Ab Freitag steigt das Vegan-Vegetarische Sommerfest. Besonders Jugendliche interessiert fleischlose Ernährung

Von Corinne, 18 Jahre

Neben dem Deutsch-Französischen und dem Deutsch-Amerikansichen Volksfest darf in Berlin, der veganerfreundlichsten Stadt Deutschlands, ein Vegan-Vegetarische- Sommerfest nicht fehlen. Vom 29. bis 31. August findet es am Alexanderplatz statt. Dort werden Musiker und Köche auf einer Showbühne die Besucher unterhalten, während in einem Festzelt Tierrechts- und Ernährungsorganisationen Informationsstände aufgebaut haben. Tatsächlich liegt der Fokus der Veranstaltung fast stärker auf Veganismus als auf Vegetarismus. So wird es ein veganes Büfett geben, das wie in den vergangenen sechs Jahren von Früchtekuchen bis zu indischem Curry alles bietet, was Herz und Magen begehren, solange es nur frei von tierischen Produkten wie Fleisch, Fisch, Milch, Eiern und Honig ist.
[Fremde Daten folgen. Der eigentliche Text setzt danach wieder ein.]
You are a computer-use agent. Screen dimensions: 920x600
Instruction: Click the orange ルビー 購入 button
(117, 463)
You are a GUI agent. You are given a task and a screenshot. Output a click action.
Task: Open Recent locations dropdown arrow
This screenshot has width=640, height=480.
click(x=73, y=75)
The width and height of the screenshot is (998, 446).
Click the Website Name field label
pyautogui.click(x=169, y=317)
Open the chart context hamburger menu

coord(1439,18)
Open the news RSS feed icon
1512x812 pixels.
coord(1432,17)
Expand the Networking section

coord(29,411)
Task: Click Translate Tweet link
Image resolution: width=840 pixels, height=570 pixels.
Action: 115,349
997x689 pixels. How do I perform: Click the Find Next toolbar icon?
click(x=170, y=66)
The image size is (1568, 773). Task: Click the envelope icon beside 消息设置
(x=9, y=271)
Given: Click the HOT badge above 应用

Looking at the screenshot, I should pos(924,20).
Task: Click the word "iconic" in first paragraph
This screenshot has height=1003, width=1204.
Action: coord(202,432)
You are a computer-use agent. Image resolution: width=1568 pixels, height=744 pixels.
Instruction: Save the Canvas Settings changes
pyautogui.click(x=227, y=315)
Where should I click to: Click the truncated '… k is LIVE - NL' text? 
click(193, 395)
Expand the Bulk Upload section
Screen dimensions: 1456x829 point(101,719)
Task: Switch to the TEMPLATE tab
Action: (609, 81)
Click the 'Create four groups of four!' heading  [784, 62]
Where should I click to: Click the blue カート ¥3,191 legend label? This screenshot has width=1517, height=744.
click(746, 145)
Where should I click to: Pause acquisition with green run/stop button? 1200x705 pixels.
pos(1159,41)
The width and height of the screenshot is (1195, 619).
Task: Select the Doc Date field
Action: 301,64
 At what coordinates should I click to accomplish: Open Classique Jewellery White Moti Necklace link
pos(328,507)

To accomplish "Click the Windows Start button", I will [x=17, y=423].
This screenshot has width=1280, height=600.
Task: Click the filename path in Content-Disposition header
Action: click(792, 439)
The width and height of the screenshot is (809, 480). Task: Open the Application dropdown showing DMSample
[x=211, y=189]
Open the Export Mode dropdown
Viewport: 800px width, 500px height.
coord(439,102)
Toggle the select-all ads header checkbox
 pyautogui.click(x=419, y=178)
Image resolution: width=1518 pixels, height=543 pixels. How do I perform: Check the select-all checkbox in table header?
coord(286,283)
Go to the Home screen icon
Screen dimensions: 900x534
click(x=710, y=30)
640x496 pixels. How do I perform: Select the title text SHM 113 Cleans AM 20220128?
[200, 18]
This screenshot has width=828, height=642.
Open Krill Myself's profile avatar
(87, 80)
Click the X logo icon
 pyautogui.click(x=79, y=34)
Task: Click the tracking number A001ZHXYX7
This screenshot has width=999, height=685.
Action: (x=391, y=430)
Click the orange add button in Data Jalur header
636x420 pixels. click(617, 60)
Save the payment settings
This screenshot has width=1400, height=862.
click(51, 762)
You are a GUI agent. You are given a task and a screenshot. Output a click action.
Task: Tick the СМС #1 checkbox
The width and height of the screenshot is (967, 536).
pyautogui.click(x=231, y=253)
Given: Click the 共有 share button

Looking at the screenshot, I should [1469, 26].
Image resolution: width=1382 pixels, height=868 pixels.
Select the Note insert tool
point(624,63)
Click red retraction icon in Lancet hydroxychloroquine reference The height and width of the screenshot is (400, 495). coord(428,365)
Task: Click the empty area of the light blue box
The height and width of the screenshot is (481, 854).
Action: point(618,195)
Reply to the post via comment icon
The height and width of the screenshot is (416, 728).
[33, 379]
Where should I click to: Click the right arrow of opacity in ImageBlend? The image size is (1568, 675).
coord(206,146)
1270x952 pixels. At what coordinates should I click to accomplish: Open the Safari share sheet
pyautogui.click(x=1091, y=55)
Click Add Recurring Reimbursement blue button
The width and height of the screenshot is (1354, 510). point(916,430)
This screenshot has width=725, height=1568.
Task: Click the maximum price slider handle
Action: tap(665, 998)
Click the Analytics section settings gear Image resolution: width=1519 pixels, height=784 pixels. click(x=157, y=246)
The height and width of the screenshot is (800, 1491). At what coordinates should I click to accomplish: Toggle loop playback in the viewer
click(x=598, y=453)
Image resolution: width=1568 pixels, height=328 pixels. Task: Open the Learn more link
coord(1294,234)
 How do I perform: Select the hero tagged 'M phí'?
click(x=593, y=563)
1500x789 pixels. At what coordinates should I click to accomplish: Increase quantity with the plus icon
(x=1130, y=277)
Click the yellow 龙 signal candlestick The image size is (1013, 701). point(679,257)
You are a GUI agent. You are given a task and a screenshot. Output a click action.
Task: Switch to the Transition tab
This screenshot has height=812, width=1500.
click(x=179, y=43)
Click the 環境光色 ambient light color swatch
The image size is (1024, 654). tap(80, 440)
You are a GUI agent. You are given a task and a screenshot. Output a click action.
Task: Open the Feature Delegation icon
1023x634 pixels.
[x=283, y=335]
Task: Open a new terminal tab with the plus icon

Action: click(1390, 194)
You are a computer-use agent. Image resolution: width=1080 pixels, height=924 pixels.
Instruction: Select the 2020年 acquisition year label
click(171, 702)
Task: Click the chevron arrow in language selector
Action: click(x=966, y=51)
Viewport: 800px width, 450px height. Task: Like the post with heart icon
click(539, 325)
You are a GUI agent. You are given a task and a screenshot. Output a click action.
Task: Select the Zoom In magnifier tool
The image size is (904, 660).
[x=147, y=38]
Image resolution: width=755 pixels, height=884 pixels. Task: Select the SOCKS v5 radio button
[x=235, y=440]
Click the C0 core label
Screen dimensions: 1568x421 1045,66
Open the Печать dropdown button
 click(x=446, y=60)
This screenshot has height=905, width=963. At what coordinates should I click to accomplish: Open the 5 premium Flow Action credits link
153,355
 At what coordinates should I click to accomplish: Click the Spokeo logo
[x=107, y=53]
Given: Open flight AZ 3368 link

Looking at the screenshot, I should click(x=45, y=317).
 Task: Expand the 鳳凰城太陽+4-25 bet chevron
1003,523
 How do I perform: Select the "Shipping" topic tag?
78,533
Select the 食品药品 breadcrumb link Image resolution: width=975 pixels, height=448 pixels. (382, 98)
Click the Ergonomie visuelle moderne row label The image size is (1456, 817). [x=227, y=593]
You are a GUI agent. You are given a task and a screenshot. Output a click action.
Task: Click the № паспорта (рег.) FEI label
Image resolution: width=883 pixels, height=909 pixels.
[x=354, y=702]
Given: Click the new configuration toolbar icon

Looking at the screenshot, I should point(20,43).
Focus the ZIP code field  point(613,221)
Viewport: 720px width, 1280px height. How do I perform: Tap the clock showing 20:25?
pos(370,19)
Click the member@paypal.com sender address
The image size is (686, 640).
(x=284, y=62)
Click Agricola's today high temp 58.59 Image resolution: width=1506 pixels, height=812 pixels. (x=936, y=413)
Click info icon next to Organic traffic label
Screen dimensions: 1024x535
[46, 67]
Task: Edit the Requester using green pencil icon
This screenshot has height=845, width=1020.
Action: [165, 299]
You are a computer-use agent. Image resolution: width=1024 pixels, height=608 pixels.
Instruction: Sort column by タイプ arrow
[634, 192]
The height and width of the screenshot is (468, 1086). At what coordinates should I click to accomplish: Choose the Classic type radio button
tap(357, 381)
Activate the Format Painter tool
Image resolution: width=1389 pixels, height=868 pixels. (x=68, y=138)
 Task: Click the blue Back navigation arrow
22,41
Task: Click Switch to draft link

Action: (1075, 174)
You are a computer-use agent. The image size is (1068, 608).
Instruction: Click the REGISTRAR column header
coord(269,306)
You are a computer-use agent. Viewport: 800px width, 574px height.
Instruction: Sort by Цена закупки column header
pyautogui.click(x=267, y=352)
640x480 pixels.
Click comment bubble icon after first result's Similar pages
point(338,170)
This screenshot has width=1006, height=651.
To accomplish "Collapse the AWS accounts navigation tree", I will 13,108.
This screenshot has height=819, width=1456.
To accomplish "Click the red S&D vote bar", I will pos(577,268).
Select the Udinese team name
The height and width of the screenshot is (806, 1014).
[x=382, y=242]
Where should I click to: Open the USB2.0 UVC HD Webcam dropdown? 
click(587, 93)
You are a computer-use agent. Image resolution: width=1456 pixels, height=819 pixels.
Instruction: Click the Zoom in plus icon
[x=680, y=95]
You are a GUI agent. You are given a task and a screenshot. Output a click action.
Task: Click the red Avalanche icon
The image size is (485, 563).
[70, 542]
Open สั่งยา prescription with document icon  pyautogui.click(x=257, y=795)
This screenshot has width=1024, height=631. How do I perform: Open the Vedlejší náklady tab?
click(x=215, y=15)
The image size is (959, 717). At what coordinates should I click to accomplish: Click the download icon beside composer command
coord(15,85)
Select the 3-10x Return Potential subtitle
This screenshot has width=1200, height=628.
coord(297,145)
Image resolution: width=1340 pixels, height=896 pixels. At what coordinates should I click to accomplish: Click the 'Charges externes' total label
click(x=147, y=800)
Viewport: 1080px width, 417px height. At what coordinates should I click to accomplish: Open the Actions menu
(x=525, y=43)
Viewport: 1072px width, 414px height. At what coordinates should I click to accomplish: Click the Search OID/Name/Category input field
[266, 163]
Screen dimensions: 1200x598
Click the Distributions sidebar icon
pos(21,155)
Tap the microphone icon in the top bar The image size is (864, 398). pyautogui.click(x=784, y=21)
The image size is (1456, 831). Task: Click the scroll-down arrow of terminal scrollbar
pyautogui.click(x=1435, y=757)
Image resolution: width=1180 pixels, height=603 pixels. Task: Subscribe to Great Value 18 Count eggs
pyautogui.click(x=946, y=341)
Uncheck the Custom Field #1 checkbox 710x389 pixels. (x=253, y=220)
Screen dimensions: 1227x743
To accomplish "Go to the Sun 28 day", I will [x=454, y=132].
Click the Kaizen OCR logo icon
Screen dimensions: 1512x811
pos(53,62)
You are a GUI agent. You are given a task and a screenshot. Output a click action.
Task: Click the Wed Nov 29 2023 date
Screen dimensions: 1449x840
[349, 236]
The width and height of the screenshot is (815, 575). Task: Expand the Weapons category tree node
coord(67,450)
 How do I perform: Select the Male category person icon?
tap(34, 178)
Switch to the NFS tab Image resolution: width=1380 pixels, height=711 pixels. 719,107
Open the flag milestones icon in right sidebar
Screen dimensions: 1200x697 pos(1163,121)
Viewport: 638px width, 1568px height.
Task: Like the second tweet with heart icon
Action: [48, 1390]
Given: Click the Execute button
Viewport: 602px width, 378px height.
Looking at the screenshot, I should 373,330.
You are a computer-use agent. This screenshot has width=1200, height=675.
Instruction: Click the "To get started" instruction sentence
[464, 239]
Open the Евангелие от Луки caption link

Wahrscheinlich wird man am kommenden Wochenende auf dem Alexanderplatz also noch sehr viel mehr junge Menschen sehen als normalerweise. Denn besonders unter Jugendlichen sind der Verzicht auf Fleisch, also die vegetarische Lebensweise oder sogar der völlige Verzicht auf Tierprodukte, also die vegane Ernährung beliebt. So sind laut einer Studie der Universität Jena fast 15 Prozent aller Vegetarier in Deutschland zwischen zehn und 19 Jahren. Die meisten von ihnen sind demnach Mädchen. Und die meisten leben in einer Großstadt. Dass auch Prominente wie Woody Harrelson, Mike Tyson und Natalie Portman kein Fleisch essen, hat nicht dazu beigetragen, die Vorurteile gegen Vegetarier oder gar Veganer abzubauen. Auch dazu will das Sommerfest einen Beitrag leisten.

Starke Veganer

Denn schon ziemlich früh müssen sich Jugendliche ein einigermaßen dicke Haut zulegen, wenn am Kaffeetisch die vegane Mandel-Limetten- Torte von der Verwandtschaft misstrauisch beäugt wird. Gerade für viele ältere Menschen mit eingefahrenen Essgewohnheiten ist klar: Vegane Ernährung bedeutet Einschränkungen. Weil die Entscheidung, sich vegetarisch oder vegan zu ernähren häufig im Jugendalter fällt, kommt es somit oft zu Konflikten innerhalb der Familie. Allerdings nutzen auch diejenigen, die vermeintlich alles essen, häufig nur einen Bruchteil aller erhältlichen Lebensmittel.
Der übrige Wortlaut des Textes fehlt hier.